Suatu hari, di taman bermain, seorang anak bertanya kepada Azalea, “Kamu diadopsi, ya?” Azalea, yang saat itu sedang asyik bermain ayunan, hanya tertawa kecil dan menjawab, “Iya, aku anak istimewa!” Aufa yang melihat dari kejauhan merasa bangga. Ia menyadari bahwa Azalea telah tumbuh menjadi anak yang percaya diri.
Setiap momen bersama Azalea terasa begitu berharga. Aufa sering membawa Azalea bermain ke taman, mengajarinya cara bersepeda, dan membaca buku bersama di sore hari. Sedangkan Nayuna menikmati waktu memasak bersama Azalea di dapur, mengajaknya menguleni adonan roti kecil dengan tawa riang.
Di suatu malam, setelah hari yang melelahkan di tempat kerja, Aufa dan Nayuna duduk di ruang keluarga sambil memandang Azalea yang tertidur di sofa dengan boneka kesayangannya. “Dia membawa kebahagiaan yang tak pernah kita bayangkan,” kata Aufa pelan. Nayuna mengangguk sambil meneteskan air mata haru. “Aku tak pernah merasa sebahagia ini,” balasnya.
Mereka saling berpandangan dan tersenyum, merasakan kebahagiaan yang mengalir dalam diam. Perjalanan mereka yang panjang dan penuh liku telah mengantar mereka pada sebuah anugerah yang indah. Kehadiran Azalea mengajarkan mereka arti cinta yang sejati, cinta yang tidak terbatas pada darah atau garis keturunan, melainkan cinta yang tumbuh dari hati yang tulus.

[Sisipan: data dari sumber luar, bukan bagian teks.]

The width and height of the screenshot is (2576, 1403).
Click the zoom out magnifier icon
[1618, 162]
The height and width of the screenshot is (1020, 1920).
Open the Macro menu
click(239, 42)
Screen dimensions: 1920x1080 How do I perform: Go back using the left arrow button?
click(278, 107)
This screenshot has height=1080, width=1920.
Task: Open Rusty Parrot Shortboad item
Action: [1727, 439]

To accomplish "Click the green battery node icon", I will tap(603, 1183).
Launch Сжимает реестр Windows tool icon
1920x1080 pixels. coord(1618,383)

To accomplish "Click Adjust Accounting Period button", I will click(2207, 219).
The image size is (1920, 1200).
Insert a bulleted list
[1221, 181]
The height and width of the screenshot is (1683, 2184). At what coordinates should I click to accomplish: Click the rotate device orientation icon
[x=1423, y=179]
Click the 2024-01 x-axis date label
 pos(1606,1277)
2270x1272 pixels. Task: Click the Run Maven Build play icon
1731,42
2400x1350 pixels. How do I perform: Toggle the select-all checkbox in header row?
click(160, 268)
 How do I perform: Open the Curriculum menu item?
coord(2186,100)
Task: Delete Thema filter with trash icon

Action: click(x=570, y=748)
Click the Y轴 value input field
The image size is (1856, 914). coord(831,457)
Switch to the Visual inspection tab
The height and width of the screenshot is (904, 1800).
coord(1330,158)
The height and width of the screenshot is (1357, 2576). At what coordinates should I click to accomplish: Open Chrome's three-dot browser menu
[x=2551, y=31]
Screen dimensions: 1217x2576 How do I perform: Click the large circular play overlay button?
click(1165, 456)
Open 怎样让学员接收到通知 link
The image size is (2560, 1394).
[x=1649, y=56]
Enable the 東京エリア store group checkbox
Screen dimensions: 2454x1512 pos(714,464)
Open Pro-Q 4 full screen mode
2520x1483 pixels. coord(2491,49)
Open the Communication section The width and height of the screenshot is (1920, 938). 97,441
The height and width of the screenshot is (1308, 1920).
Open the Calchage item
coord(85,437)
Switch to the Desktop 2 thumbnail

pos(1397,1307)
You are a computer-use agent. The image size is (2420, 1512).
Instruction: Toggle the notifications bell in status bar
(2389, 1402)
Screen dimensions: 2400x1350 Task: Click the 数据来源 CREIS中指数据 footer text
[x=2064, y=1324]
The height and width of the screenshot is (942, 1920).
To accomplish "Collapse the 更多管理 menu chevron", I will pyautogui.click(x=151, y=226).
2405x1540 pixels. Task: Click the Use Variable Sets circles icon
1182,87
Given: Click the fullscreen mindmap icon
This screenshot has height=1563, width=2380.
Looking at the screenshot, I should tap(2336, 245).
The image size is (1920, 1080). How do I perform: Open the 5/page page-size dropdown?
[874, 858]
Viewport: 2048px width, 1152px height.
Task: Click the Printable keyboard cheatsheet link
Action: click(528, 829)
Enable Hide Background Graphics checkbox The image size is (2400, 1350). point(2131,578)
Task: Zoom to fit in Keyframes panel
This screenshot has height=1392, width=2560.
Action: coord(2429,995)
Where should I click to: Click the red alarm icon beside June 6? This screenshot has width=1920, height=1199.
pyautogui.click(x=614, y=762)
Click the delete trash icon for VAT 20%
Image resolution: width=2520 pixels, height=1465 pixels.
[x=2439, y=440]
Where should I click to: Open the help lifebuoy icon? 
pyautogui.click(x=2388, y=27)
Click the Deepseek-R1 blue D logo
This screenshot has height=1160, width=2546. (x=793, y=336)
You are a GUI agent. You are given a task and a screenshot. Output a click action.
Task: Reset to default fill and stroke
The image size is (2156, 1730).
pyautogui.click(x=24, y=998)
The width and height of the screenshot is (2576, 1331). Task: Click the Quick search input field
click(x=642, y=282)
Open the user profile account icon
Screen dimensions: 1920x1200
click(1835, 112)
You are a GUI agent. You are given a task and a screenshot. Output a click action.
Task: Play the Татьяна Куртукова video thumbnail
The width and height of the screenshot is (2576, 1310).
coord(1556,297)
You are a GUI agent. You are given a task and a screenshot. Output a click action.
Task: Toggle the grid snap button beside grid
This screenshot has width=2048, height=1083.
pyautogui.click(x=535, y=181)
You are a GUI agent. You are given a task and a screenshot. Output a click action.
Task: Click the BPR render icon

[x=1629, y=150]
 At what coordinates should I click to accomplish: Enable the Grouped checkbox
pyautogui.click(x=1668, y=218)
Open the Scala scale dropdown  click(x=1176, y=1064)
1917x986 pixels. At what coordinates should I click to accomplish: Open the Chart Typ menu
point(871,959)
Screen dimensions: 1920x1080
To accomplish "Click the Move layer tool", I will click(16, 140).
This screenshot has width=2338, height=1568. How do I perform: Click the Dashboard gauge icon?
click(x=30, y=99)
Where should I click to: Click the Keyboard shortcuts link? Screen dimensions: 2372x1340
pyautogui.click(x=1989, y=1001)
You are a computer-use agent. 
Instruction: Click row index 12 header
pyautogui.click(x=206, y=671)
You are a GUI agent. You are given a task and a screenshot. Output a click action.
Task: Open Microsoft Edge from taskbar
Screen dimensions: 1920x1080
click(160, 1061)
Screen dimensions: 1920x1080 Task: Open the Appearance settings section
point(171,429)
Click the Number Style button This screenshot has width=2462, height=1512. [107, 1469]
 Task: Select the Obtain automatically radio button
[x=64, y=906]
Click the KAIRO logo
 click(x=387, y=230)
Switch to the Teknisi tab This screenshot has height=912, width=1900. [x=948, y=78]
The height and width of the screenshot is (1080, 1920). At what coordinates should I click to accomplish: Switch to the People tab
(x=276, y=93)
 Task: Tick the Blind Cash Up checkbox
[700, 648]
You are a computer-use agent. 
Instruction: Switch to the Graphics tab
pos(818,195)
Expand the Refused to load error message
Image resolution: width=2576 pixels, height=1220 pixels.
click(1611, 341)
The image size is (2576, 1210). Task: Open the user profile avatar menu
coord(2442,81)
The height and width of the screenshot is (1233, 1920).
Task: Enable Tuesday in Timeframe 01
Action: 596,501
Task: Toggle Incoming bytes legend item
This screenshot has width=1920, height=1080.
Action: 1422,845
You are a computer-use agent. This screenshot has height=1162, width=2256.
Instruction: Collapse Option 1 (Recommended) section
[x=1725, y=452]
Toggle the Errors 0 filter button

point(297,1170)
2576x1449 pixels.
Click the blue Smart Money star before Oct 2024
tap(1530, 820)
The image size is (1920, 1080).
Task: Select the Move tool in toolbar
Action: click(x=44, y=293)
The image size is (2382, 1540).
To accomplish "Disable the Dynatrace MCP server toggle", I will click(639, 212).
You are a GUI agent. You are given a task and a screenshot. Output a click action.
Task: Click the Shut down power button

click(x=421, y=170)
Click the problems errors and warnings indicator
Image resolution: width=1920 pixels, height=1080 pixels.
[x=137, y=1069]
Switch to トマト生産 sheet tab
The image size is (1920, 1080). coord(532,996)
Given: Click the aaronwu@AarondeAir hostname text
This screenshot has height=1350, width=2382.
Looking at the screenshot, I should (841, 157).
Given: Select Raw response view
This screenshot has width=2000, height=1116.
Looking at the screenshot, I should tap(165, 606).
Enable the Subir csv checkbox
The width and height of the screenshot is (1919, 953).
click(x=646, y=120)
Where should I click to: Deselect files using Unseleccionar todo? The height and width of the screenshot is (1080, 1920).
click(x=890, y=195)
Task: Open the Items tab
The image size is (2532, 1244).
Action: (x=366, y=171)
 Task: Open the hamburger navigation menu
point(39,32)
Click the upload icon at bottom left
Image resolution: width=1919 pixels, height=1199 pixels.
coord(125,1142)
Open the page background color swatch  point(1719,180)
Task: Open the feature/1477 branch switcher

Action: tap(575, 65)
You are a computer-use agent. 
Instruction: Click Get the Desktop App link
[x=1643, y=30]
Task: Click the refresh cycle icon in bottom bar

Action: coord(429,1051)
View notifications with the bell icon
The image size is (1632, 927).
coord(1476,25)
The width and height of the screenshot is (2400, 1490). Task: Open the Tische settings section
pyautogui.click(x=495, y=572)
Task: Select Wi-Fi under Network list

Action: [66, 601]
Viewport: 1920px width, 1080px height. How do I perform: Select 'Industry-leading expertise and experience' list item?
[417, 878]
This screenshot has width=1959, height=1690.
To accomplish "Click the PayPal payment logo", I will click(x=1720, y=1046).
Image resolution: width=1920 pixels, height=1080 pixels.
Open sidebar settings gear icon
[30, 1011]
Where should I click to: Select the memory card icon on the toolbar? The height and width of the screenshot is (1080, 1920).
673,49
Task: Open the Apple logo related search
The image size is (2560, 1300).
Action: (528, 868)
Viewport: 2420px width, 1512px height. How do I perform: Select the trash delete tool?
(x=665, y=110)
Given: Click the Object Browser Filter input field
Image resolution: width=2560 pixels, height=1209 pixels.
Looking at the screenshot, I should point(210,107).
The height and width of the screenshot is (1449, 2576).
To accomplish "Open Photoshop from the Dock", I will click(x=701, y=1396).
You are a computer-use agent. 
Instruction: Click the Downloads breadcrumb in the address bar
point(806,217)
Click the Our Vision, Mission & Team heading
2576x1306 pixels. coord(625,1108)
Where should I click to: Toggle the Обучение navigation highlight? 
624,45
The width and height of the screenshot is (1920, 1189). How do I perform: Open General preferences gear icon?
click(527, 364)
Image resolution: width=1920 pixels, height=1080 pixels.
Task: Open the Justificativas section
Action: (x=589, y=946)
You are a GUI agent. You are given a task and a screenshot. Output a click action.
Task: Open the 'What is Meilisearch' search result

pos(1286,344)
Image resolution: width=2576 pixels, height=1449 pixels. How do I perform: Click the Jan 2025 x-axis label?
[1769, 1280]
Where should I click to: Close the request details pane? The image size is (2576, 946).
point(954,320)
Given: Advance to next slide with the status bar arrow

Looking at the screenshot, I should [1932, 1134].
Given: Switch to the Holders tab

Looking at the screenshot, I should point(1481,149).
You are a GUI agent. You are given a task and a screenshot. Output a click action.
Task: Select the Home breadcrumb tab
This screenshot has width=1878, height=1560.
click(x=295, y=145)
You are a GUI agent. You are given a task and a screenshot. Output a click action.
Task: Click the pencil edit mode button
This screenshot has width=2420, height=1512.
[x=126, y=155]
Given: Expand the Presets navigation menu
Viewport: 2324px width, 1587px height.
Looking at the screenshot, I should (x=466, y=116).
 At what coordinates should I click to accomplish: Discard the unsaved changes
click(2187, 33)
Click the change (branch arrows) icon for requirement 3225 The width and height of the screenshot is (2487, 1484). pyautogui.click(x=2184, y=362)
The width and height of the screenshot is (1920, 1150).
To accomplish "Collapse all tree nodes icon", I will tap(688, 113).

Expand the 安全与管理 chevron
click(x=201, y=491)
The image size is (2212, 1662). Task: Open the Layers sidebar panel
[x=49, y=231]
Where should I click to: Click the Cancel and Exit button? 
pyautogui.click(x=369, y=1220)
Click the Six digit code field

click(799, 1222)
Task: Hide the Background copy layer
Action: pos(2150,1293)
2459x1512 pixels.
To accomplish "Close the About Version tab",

Aufa mengecup kening Nayuna dan berbisik, “Kita adalah keluarga, dan cinta kita akan terus mengalir, tak peduli apa pun yang terjadi.”
Malam itu, dengan hati yang penuh rasa syukur, mereka memeluk Azalea erat-erat. Di bawah langit malam yang bertabur bintang, di kota kecil mereka, sebuah keluarga kecil baru saja menyempurnakan kisah cinta mereka. Dan cinta itu akan terus tumbuh, seperti bunga Azalea yang mekar indah di tengah musim.